### Selected excerpt
====================
Ice deposits on the lunar pole
The Face of Lucy
Bacterial electrical communication
The noise of gravity

Friday, April 9, 2010

Mars Needs Endings

There's a fundamental truth to writing. I'm giving it away free today because it seems that much of the world doesn't seem to understand it.

Stories need endings.

Endings complete the story. Endings make the story resonate. Endings make the story function. Most of all, endings make the story work as a story. Real life doesn't have endings. Stories do.

Endings is what makes fiction operate. It's the point of a story.

I say this in all seriousness since I see all around me stories that do not end and thereby cease being stories at all. Think Twilight. Think Two and a Half Men. Think Wheel of Time.

I'm not sure what to call these things without endings. Comfort prose? Junk fiction? I don't know. But they're not stories.

A story is a fragile armature. Characters are set up. They move forward in their environment. They solve their problems and change their world. They create an experience for the reader. The characters are changed by their experience and at the end of the story are not the same people as they were in the beginning. Therefore, if the characters continue they must change. Time must pass. People get old. They get wise. They die.
====================
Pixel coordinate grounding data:
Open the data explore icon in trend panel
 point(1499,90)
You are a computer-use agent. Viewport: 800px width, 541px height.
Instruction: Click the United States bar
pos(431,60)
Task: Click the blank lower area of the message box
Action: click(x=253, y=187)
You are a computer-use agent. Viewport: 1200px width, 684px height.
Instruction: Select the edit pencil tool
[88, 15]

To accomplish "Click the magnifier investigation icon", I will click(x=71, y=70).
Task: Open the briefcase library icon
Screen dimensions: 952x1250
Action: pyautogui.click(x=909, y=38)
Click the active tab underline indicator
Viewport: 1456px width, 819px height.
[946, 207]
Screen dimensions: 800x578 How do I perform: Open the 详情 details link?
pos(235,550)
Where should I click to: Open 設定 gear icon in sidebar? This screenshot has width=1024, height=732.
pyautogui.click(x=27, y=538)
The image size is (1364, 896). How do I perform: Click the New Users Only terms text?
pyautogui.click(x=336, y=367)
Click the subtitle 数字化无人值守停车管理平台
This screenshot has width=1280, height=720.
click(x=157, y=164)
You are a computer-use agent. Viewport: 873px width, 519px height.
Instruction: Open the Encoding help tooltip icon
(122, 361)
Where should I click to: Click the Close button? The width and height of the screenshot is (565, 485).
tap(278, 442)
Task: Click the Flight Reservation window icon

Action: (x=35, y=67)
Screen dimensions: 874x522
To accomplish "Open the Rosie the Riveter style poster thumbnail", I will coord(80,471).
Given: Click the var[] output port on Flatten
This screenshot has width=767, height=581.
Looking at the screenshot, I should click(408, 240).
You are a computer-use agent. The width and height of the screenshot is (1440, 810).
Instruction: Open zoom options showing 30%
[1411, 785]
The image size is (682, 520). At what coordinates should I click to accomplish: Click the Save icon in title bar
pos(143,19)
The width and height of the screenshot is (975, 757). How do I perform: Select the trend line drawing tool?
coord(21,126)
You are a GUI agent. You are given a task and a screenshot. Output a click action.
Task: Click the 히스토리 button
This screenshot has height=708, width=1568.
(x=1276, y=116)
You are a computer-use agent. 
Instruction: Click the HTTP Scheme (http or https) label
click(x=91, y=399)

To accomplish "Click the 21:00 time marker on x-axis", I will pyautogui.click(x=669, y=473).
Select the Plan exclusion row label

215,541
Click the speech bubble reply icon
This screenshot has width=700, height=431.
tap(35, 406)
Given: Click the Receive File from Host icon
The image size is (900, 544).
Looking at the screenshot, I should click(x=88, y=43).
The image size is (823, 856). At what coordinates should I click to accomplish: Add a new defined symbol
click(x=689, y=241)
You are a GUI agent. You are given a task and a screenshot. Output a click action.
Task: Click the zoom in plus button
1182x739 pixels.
====================
### Problem
Can you retype the entire blog excerpt on story endings word for word, from its first line to its last?

### Answer for this exercise
Ice deposits on the lunar pole
The Face of Lucy
Bacterial electrical communication
The noise of gravity

Friday, April 9, 2010

Mars Needs Endings

There's a fundamental truth to writing. I'm giving it away free today because it seems that much of the world doesn't seem to understand it.

Stories need endings.

Endings complete the story. Endings make the story resonate. Endings make the story function. Most of all, endings make the story work as a story. Real life doesn't have endings. Stories do.

Endings is what makes fiction operate. It's the point of a story.

I say this in all seriousness since I see all around me stories that do not end and thereby cease being stories at all. Think Twilight. Think Two and a Half Men. Think Wheel of Time.

I'm not sure what to call these things without endings. Comfort prose? Junk fiction? I don't know. But they're not stories.

A story is a fragile armature. Characters are set up. They move forward in their environment. They solve their problems and change their world. They create an experience for the reader. The characters are changed by their experience and at the end of the story are not the same people as they were in the beginning. Therefore, if the characters continue they must change. Time must pass. People get old. They get wise. They die.